For the longest time I have been contemplating which scale to collect World War 2 forces in. A while back I bought the Battlegroup rule set thanks to its good reviews and the nice presentation. Its miniature photography is really the best in capturing the eye level view of a soldier in the field that we are hoping to recreate with our wargames (well, I am anyway).
The choice then came down to either 15mm or 20mm scale, and I opted for the larger of the two. Since I am more interested in infantry engagements over tank battles, individually based soldiers appealed most to me. I wasn’t going to go with 28mm since I wanted more room for manoeuvre and more realistic weapons ranges on my usual 6’x4′ gaming table, in addition to cheaper armies that would be easier to store.
I kicked off my collection with a platoon from a German infantry division fighting in Normandy 1944. It is based on the army list in Battlegroup: Overlord – Beyond the Beaches.
I am only going for reasonable representation with regards to colour schemes. In terms of accurate base uniform colours, the opinions online are already divided. I opted for Vallejo’s German WW2 Field Grey. All other colours are chosen from the range of paints I had in my collection for all-round use.

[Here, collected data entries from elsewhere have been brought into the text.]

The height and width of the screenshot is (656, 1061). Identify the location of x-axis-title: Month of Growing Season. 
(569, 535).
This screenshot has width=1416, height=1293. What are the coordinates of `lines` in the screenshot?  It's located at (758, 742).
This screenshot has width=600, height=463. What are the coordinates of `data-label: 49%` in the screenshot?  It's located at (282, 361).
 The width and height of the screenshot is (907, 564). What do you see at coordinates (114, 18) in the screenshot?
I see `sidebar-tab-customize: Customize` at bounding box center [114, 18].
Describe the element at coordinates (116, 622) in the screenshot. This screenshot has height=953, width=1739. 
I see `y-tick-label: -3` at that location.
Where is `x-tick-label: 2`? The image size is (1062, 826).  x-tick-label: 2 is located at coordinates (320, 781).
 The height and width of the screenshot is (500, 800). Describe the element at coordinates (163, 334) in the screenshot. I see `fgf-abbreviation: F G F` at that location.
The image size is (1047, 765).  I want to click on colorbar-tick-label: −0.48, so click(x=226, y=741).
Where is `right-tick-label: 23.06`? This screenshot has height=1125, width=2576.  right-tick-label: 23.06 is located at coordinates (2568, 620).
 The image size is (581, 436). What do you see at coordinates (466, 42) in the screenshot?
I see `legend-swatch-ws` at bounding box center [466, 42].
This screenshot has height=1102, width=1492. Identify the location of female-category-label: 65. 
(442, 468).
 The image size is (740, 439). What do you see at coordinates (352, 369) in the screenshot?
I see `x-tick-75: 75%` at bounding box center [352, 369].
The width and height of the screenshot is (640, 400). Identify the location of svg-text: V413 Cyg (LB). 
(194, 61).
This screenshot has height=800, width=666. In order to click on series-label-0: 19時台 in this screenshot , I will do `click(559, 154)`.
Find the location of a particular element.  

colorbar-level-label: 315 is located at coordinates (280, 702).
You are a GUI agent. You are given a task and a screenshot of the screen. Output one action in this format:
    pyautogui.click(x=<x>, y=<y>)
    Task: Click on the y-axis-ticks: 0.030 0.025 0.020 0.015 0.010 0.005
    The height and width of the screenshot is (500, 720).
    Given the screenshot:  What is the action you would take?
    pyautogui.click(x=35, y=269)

The figures are kits from the Plastic Soldier Company. They are easy to assemble hard plastics. Details are a bit soft and there were some mould lines to scrape off but I am happy enough with the quality to keep using the range. All figures come with integrated bases, so after gluing them to 1p and 2p pieces (40mm Renedra plastic bases for the MGs) I used Polyfilla to blend them in. This provided a good ground texture at the same time.
I simply applied a layer of base colours over a white undercoat and then brushed on Army Painter Dark Tone. My usual grass mix works in this scale and setting I find. After giving them a dusting of Testors Dull Coat they are at an agreeable gaming standard for me.
The only ‘conversion’ I did was replacing the antenna on the radio operator (which broke off anyway) with a plastic broom bristle.
The platoon contains three bipod mounted MG34 teams. I painted up two in deployed mode and one advancing for now, to give me some variety. For gaming later on I will probably want all three deployed. First off, I am going to work on various support units though.